Sufis in particular talk about a longing for God. They speak of God as the beloved. Kabir speaks of God as a friend and Rumi of God as a lover. Human love is an allegory for divine love. And I think, by extension, loving another human being is the door to finding a larger meaning for our love. I don’t talk about God. I mostly don’t use the appellation. For a while, I substituted “the universe” for God, but I don’t even do that anymore. Poetry allows me to speak of extraordinary things without labeling them.

Anger is admonished against, and yet the Jews of the Torah argued with God, believed and disbelieved in him, ran away from him (Jonah) and came back. And of course the Torah, like the Quran, is bloody. The new testament and the Gospels tell us to turn the other cheek. There is a later interpolation into the New Testament that suggests we can transcend the things that have always troubled us if we only follow Christ, although I don’t see Christ saying this anywhere. We return, like dogs, to our vomit. By studying the vomit, we learn.

And anger is also inappropriate in the cultures that gave birth to Buddhism. A Buddhist teacher recently said to me, “Anger is to Buddhism what sex is to Christianity.” This is where repression comes into play. Regarding anger, we can’t just go around killing everyone who offends us. Nor can we go around having sex with anyone who appeals to us, although in the nineteen-sixties some of us tried. See Freud, Civilization and Its Discontents. He wasn't wrong about everything.

Notice I have moved away from the word "religion." Religions have the annoying tendency to turn against the very things they supposedly embody: love and mystery; and it too often substitutes cruelty and a mental straight jacket.
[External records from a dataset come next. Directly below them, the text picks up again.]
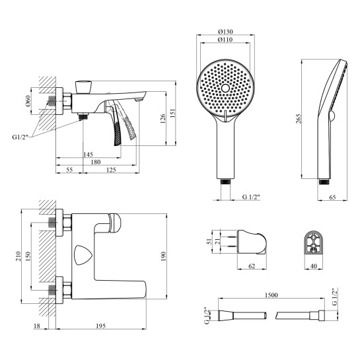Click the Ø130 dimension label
pyautogui.click(x=225, y=32)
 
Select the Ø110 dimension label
pyautogui.click(x=225, y=40)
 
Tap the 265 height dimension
pyautogui.click(x=299, y=119)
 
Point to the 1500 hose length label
pyautogui.click(x=271, y=295)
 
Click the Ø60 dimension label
pyautogui.click(x=28, y=101)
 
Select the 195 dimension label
pyautogui.click(x=101, y=326)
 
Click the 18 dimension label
pyautogui.click(x=37, y=326)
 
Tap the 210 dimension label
pyautogui.click(x=18, y=256)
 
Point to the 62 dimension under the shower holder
pyautogui.click(x=252, y=266)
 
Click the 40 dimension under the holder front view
pyautogui.click(x=313, y=266)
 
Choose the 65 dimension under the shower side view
pyautogui.click(x=332, y=197)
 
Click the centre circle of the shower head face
pyautogui.click(x=225, y=88)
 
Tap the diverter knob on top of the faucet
pyautogui.click(x=84, y=87)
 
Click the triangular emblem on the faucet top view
pyautogui.click(x=83, y=255)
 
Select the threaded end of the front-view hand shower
pyautogui.click(x=225, y=182)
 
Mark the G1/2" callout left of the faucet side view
pyautogui.click(x=20, y=137)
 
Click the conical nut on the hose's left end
pyautogui.click(x=226, y=315)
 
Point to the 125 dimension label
pyautogui.click(x=111, y=170)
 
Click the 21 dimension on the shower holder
pyautogui.click(x=218, y=240)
What is required to continually rediscover religion's initial responses to wonder?

Wonder suggests to us that what we think is ordinary is not. Wonder reminds us things are not what they seem and what we believe to be etched in stone may very well not be. Human suffering, particularly the kind we inflict on ourselves through ignorance, is something we can address through our attachment to things that are impermanent; and there is a way to compassionately hold its truth. And finally, there is longing, which is the motivating factor in spiritual practice. The Buddhist word for this is "Tanhā." Our hunger for these things should not be suppressed, either by the rigidities of certain religions, or the wholesale dismissal of religion as a lie. (Islamists, notably the Taliban, have murdered hundreds of Sufis.) This is a lot easier to talk about without the word "religion." It is also a lot easier to talk about without the word "spiritual" that has become too new-agie. Let me recommend the word "breath," and a simple thing like a lemon tree in blossom.